====== Exercise material
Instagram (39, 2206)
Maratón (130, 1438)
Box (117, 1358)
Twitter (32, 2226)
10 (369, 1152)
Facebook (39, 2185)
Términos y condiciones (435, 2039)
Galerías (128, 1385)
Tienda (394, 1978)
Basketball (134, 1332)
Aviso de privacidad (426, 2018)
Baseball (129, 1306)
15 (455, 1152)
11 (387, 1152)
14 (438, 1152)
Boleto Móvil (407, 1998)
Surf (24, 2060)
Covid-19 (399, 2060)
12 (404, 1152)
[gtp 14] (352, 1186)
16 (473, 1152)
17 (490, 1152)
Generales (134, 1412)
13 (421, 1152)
============
====== Exercise material
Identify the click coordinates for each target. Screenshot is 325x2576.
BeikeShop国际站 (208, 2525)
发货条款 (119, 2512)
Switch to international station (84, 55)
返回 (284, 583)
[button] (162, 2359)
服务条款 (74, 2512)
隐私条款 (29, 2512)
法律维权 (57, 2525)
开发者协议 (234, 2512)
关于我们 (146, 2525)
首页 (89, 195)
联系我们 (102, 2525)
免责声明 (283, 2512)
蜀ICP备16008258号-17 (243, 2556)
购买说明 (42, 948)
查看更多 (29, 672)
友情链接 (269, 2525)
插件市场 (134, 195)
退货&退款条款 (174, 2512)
============
→ Task brief
Of all the entries above, output exactly the lines between the one holding "Instagram (39, 2206)" and the one holding "13 (421, 1152)", inclusive.

→ Output for this task
Instagram (39, 2206)
Maratón (130, 1438)
Box (117, 1358)
Twitter (32, 2226)
10 (369, 1152)
Facebook (39, 2185)
Términos y condiciones (435, 2039)
Galerías (128, 1385)
Tienda (394, 1978)
Basketball (134, 1332)
Aviso de privacidad (426, 2018)
Baseball (129, 1306)
15 (455, 1152)
11 (387, 1152)
14 (438, 1152)
Boleto Móvil (407, 1998)
Surf (24, 2060)
Covid-19 (399, 2060)
12 (404, 1152)
[gtp 14] (352, 1186)
16 (473, 1152)
17 (490, 1152)
Generales (134, 1412)
13 (421, 1152)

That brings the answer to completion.